Acta Chimica Sinica ›› 2013, Vol. 71 ›› Issue (12): 1625-1632.DOI: 10.6023/A13070738 Previous Articles     Next Articles



欧阳永中a, 李操a, 周亚飞a, 周振b   

  1. a 东华理工大学江西省质谱科学与仪器重点实验室 南昌 330013;
    b 上海大学环境污染与健康研究所 上海 200444
  • 投稿日期:2013-07-14 发布日期:2013-10-02
  • 通讯作者: 李操
  • 基金资助:

    项目受国家杰出青年科学基金(No. 21225522)、国家自然科学基金(No. 21265001)、江西省科技支撑计划(No. 2010BNB00900,20113BCB24024)和南昌市2012年科技计划项目(No. 2012-sys-003)资助.

Rapid Analysis of Adulterated Chinese Liquor by Extractive Electrospray Ionization Mass Spectrometry

Ouyang Yongzhonga, Li Caoa, Zhou Yafeia, Zhou Zhenb   

  1. a Jiangxi Key Laboratory for Mass Spectrometry and Instrumentation, East China Institute of Technology, Nanchang 330013;
    b Institute of Environmental Pollution and Health, Shanghai University, Shanghai 200444
  • Received:2013-07-14 Published:2013-10-02
  • Supported by:

    Project supported by the National Science Fund for Distinguished Young Scholars (No. 21225522), Natural Science Foundation of China (No. 21265001), Jiangxi Science & Technology Pillar Program (No. 2010BNB00900, 20113BCB24024) and Nanchang Science & Technology Program of Jiangxi Province in 2012 (No. 2012-sys-003).

A novel analytical platform based on a home-made extractive electrospray ionization (EESI) source coupled with LTQ-XL mass spectrometer has been developed for fast and accurate identification of eight different kinds of adulterated Chinese liquors such as Maotai.

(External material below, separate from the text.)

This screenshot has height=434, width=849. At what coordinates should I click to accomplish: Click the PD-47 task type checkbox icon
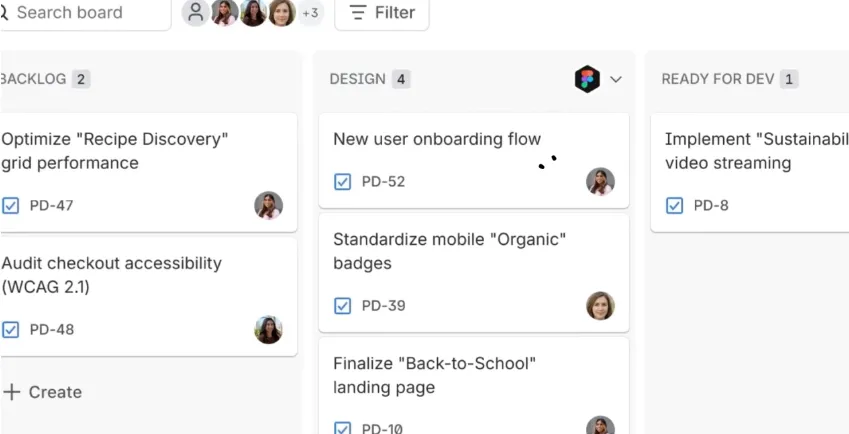[x=11, y=205]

Alcohol concentration in each liquor sample was measured by an alcohol meter and was adjusted to the same value by adding water and industrial alcohol. Measurements were done in positive ion detection mode under optimized experimental conditions. The ESI voltage was set to +4 kV, the pressure of the sheath gas (N2) was 1.2 MPa, the temperature of the heated capillary was set to 150 ℃, and the primary ions were created by electrospraying methanol/water/acetic acid mixture (4:4:2, V:V:V) at 5 μL·min-1. Normalized mass spectra of authentic and counterfeit liquors were differentiated by principal component analysis (PCA). Reproducibility of the method was characterized by cluster analysis (CA). Several constituents of liquor vapor were identified by tandem mass spectrometry (MS/MS). To perform MS/MS experiments, ions of interest were isolated with a mass-to-charge window width of 1.4 u. and then subjected to collision-induced dissociation (CID) with 16%~24% collision energy for 30 ms. The analysis time for a single sample was less than 1 min. The accuracy of identification predicted by PCA was 96.5%. The feasibility of this method was verified by testing several unknown samples. In addition to EESI-LTQ-MS, volatile compounds in Maotai vapor were also studied by single photon ionization time-of-flight mass spectrometry (SPI-TOF-MS), and molecular fingerprints obtained by these two methods were compared. These two detection means showed their respectively outstanding advantages and synergy for the analysis of volatile organic compounds (VOCs). The introduced method provides an important tool for the quality control of alcoholic beverages with high speed and simplicity of analysis on the market.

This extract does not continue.